● **Page excerpt**
►

Being below hydrogen in the reactivity series of metals, a metal like zinc can displace the hydrogen from the acidic solution basically in a manner neutralizing the acid forming salts ...


----------



## orvi (Apr 27, 2021)

yes, i completely understand the reactivity series and also that dropping PGMs on zinc isnt the most efficient process in acidic solution...  but with very strong mechanical stirring and slow zinc additions, i always managed to drop Pd very quickly. but not the Pt, platinum take some time to precipitate. in my case


----------



## zacchy (Sep 26, 2021)

Lou said:


> That is why I use DMSO.



Lou para que usas en DMSO? (Dimetil sulfóxido)


----------



## Lou (Sep 27, 2021)

It dissolves dimethylglyoxime like sugar into water and can be added to solutions to scavenge Pd. Be careful handling it! It will readily go through the skin.


----------



## FrugalRefiner (Sep 27, 2021)

Lou said:


> It will readily go through the skin.



And carry other dissolved chemicals with it.  

Dave


----------



## angga996 (Sep 27, 2021)

hello sir. I'm just learning to do precious metal refining for the first time. I soaked the capacitor that I burned, but the water was brown. my water is still in hno3 and using potassium hydroxide to do the precipitation. what precious metal is in my hno3 content sir. Thanks


----------



## kjavanb123 (Oct 1, 2021)

angga996 said:


> hello sir. I'm just learning to do precious metal refining for the first time. I soaked the capacitor that I burned, but the water was brown. my water is still in hno3 and using potassium hydroxide to do the precipitation. what precious metal is in my hno3 content sir. Thanks



Check your solution with stannous chloride testing solution.


----------



## Yggdrasil (Oct 1, 2021)

I really do not know why, but lately there has been a lot of posts where the op try to precipitate gold or PGMs with some kind of hydroxide.

◄

● **Source material**
►

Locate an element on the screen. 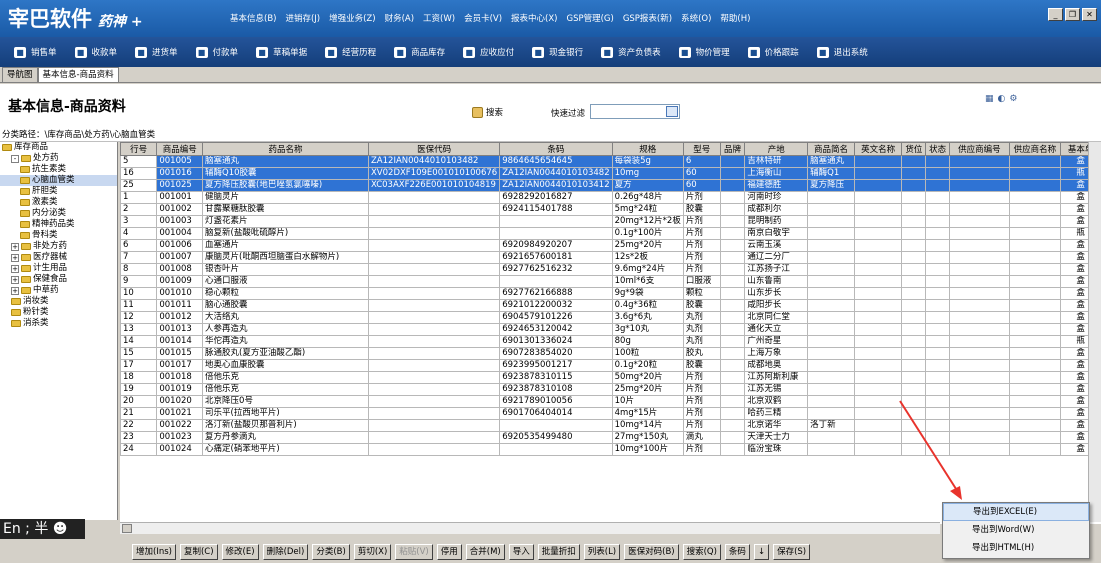 The image size is (1101, 563). column-header: 医保代码 is located at coordinates (434, 149).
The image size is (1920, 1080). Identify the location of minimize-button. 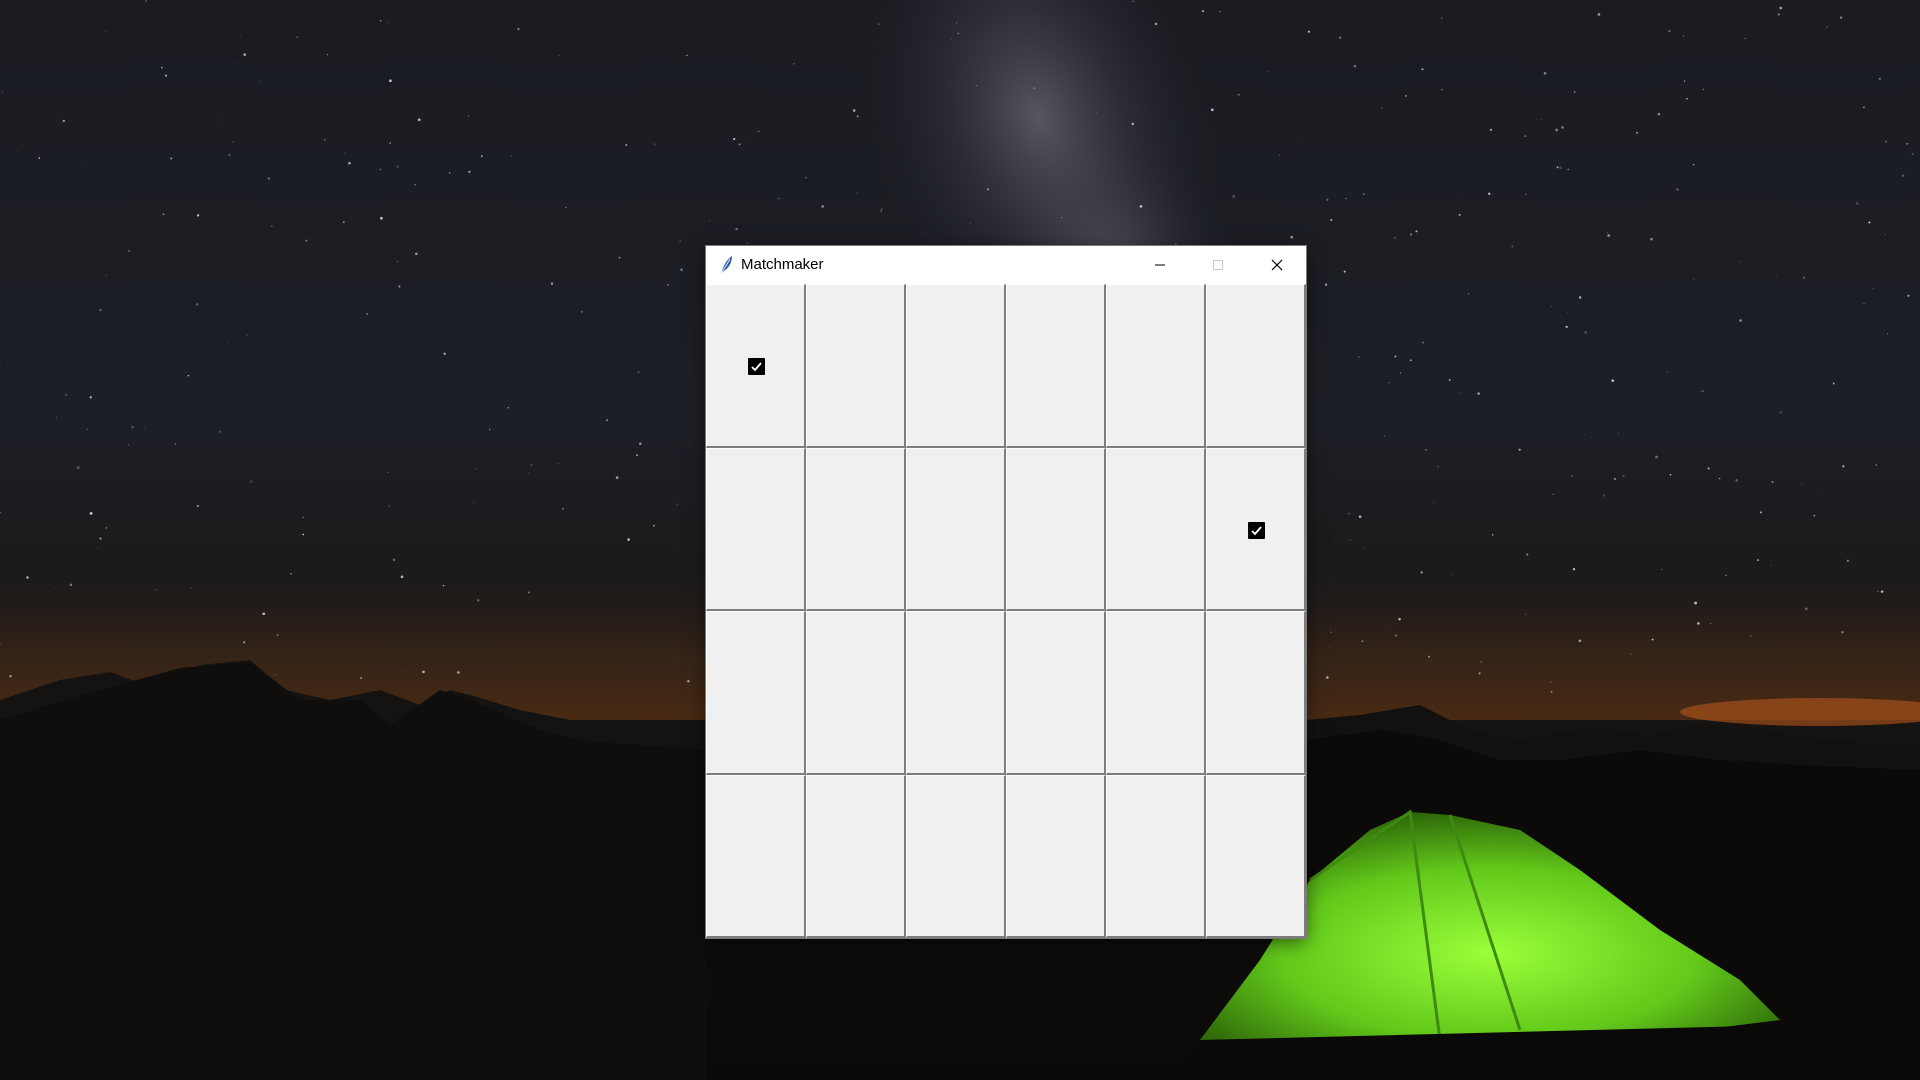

◄

● **Exercise brief**
Continue the forum thread about recovering precious metals from acid solutions, starting right after its final sentence.

● **Answer**
I wonder if someone on the youtube has had a few videos with something like that.
Sure enough you can precipitate hydroxides by adjusting the Ph but I think that in most cases hydrolysis are more complicated than using smb, ascorbic, oxcalic or similar.

And here we have a language barrirer I assume, but we do not burn capacitors. We can heat them to red hot to remove organics and volatiles. But that is only done to ceramic capacitors and similar stuff, the op has not given any indications on what kind of capacitor he "burned" and thus we can not estimate if he have any PMs in there.

He has not given much info on what he has done to leach them other than indicate he has used dilute Nitric, but again without presise information we just can guess this. And as such we can not advice for or against any thing since vital information are missing.

As Kjavanb says, if he use stannous he can get an indication wheter or not his "water" contains values.
But nothing can help us estimate if he has lost values on the way, since his process is still a mystery.

So please tell us excactly what you have done and what your starting material was, then we can give some advice.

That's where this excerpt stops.